Work instruction:
Every line of the data below is to be duplicated exactly, pictures excepted.

START Record set

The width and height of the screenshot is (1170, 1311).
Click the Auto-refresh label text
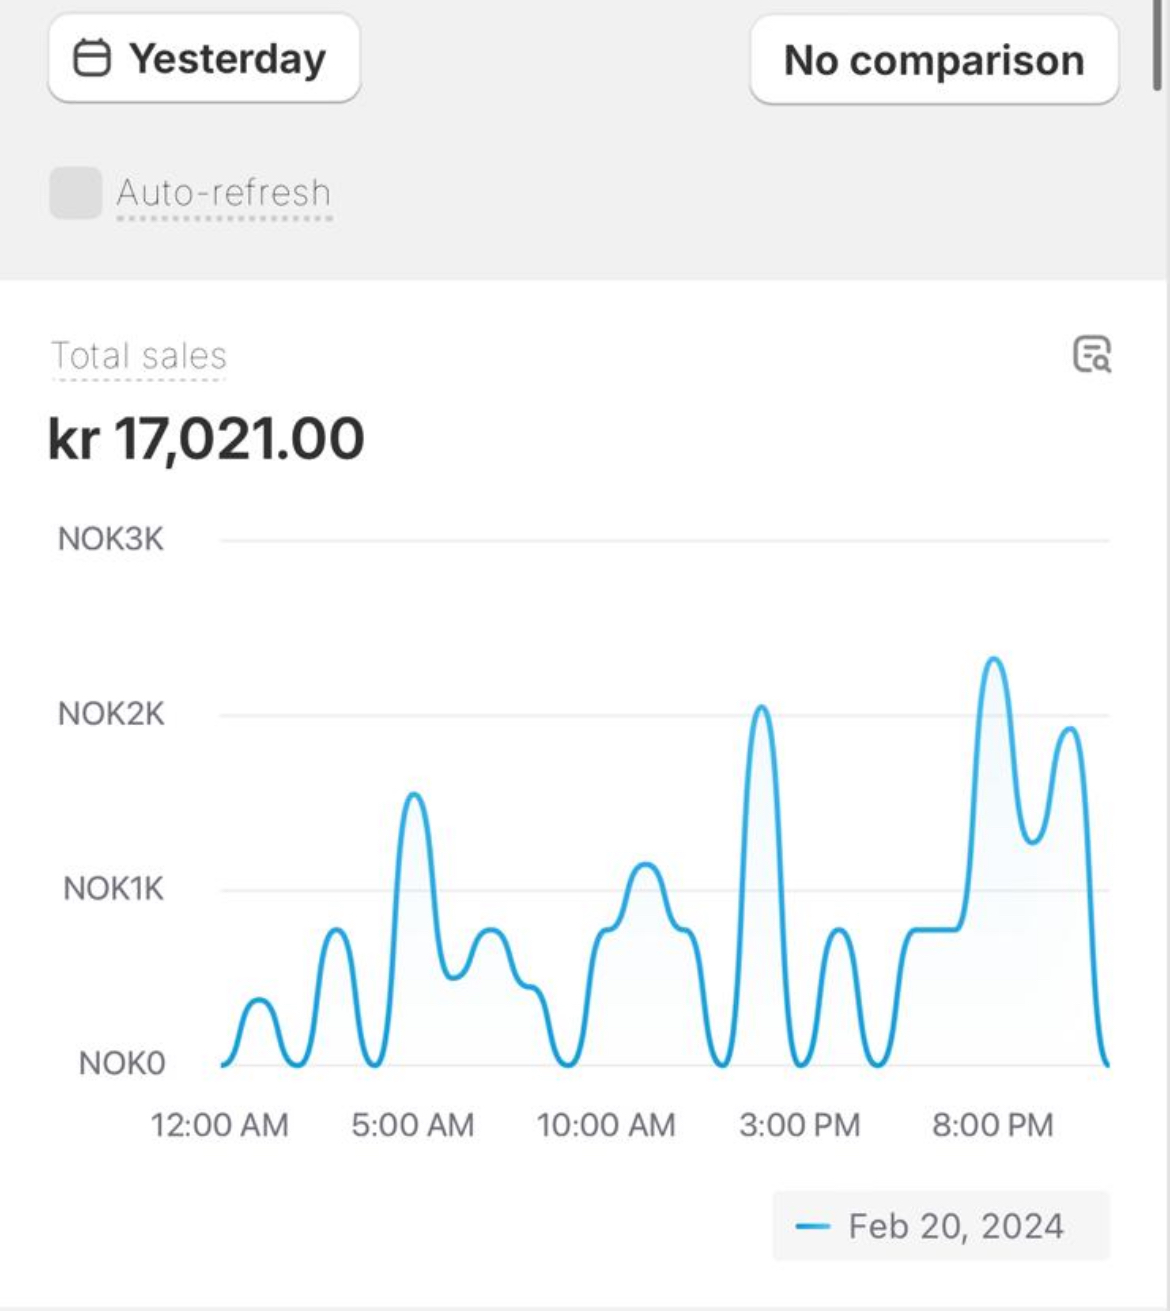224,192
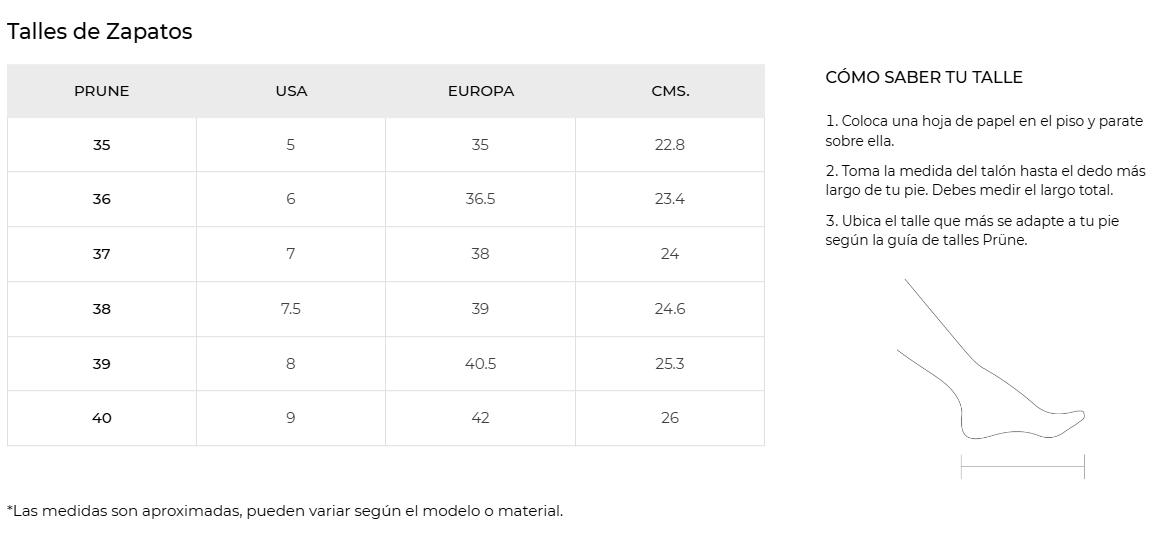Click the foot length measurement line
This screenshot has height=541, width=1162.
(1023, 467)
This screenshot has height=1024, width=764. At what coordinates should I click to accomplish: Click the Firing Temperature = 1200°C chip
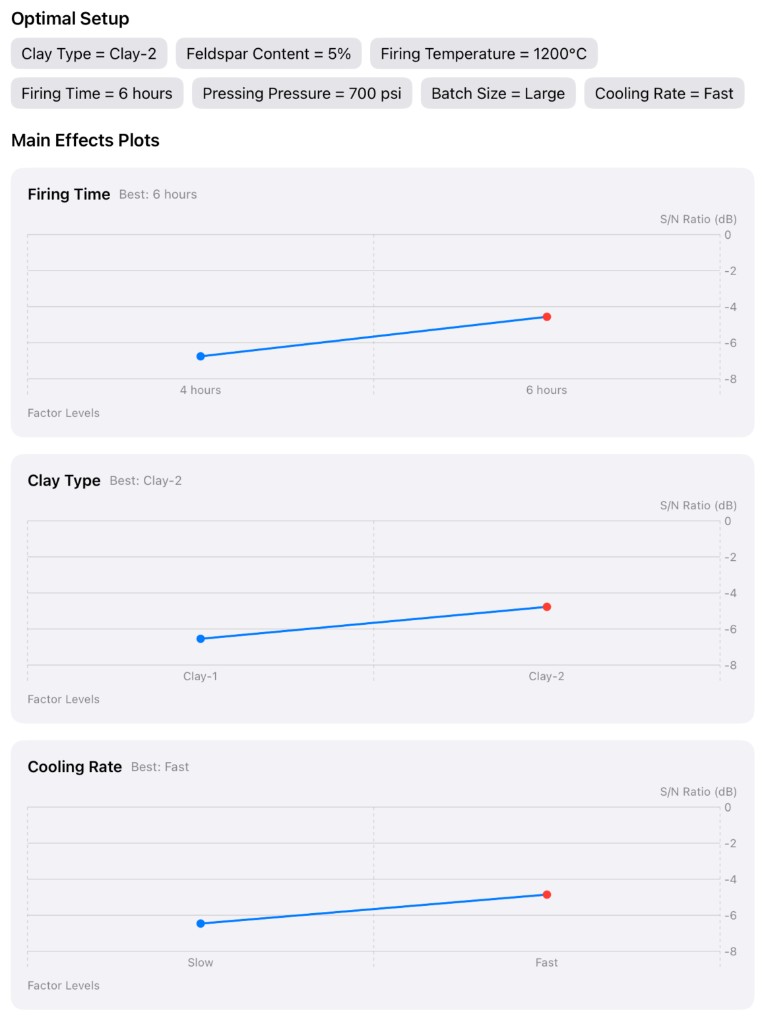click(484, 54)
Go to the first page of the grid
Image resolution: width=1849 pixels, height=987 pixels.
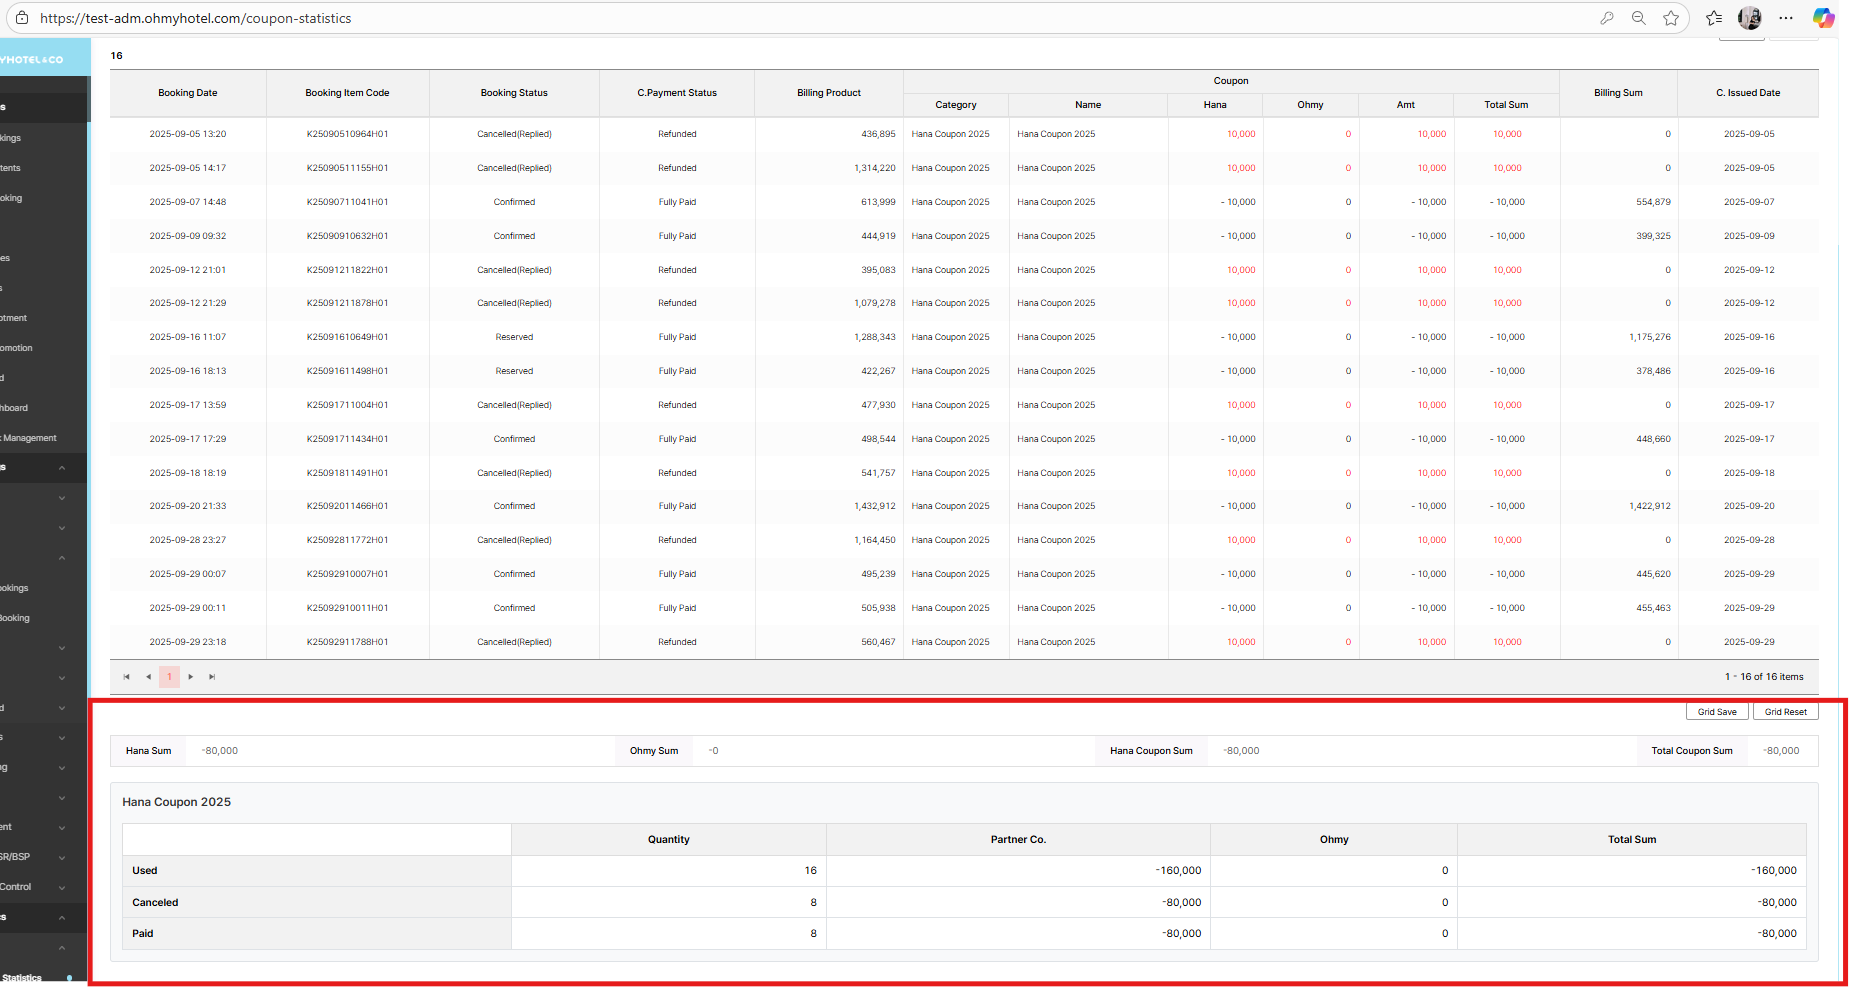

END Record set

Response:
The width and height of the screenshot is (1170, 1311).
Click the Auto-refresh label text
224,192
Click the foot length measurement line
This screenshot has height=541, width=1162.
(1023, 467)
This screenshot has height=1024, width=764. At what coordinates should I click to accomplish: Click the Firing Temperature = 1200°C chip
click(484, 54)
Go to the first page of the grid
Image resolution: width=1849 pixels, height=987 pixels.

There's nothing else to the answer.